Ezra on Thomas Friedman:
It's of course inevitable that Tom Friedman would fall solidly under the spell of a book entitled "How." The man is a human airport nonfiction table -- he can't help himself. Give him a single-word title with an overeager thesis and he's set.
He has captured the man's essence in a single, well crafted sentence. It's like how primitive islanders used to believe that a camera could steal your soul. Ezra Klein: soul stealer!
Okay, don't look at that metaphor too closely.
Here's me on Tom Friedman, a while back.
Posted by Jane Galt at June 27, 2007 9:47 AM | TrackBack | Technorati inbound linksFriedman - Overdrive on LSD...he can't help it, things keep morphing into other images even as he speaks. If you like clarity, don't read it.
Ezra did hit a good, concise descriptive.
Taibbi doesn't seem to much like those morphing analogies, and they ARE pretty wearisome. However, maybe he wrote his piece before there was such a thing as Pay TV?
Taibbi's takedown of "The World Is Flat" is even funnier:
http://www.nypress.com/18/16/news&columns/taibbi.cfm
I realize that columnists get more autonomy than reporters, but does that mean their submissions go completely unedited? How is it that this well-publicized flaw in Friedman's writing keeps appearing? If I were his editor the first thing my red pen would be circling would be these notorious metaphors.
Speaking of the airport nonfiction table (of which I am a big fan of), why do most non-fiction books these days seem to be titled:
"(blank): the story of some trivial little thing and how it controls the world"

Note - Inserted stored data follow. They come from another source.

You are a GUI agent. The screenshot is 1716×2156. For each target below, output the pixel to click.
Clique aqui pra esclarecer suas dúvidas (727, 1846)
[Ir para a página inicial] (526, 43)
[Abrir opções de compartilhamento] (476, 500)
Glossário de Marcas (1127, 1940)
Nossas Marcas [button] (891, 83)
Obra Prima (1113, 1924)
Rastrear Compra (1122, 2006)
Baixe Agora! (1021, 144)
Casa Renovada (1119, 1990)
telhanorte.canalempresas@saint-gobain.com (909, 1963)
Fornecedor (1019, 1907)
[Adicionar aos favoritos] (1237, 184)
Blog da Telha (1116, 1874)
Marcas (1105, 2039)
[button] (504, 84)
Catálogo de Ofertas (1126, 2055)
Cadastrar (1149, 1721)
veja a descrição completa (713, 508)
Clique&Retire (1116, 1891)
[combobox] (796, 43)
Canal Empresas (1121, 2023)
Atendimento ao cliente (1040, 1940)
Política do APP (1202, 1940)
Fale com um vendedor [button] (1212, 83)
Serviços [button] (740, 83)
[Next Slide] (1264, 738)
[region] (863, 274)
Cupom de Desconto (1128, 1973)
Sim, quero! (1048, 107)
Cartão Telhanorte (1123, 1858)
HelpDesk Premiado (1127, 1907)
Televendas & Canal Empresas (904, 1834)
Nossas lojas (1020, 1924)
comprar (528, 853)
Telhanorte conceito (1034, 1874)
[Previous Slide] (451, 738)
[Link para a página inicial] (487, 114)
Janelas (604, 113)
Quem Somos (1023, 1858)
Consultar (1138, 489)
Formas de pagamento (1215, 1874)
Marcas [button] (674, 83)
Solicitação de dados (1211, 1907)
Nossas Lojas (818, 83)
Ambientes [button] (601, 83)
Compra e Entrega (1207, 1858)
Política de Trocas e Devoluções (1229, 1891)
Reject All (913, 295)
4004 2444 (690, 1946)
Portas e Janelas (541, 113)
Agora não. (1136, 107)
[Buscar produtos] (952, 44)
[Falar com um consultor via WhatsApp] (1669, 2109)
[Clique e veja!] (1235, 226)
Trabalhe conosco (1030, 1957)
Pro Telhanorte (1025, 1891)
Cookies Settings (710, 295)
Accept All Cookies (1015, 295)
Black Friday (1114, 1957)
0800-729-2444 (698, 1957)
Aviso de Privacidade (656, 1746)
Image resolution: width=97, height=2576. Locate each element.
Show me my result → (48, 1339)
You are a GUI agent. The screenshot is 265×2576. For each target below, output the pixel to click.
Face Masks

Any book people care to comment?
Klug,
"Should Have Been Remaindered: how the airport nonfiction book table came to control the world of thought"
Thanks for the link to the Taibbi piece. That is funny stuff. Nassim Nicholas Taleb (The Black Swan) would label Friedman's schtick "narrative bias". Friedman lays down a narrative that appeals so the 110 IQ crowd, and they eat it up. Dude knows his audience. The challenge here is coming up with a better explanation with wider appeal. Rise to it.
I used to see blog posts all the time, referring me to something by Friedman, as insightful, definitive, whatever. Then the results of that Lexis/Nexis search showed up, the one where every 3 months Friedman said "The next 3 months will tell the tale in Iraq." But 3 months later, he never said what the tale was. Instead, he said "The next 3 months will tell the tale."
Since then, I don't see blog posts referring me to Friedman any more. Is it just me, or have others noticed that?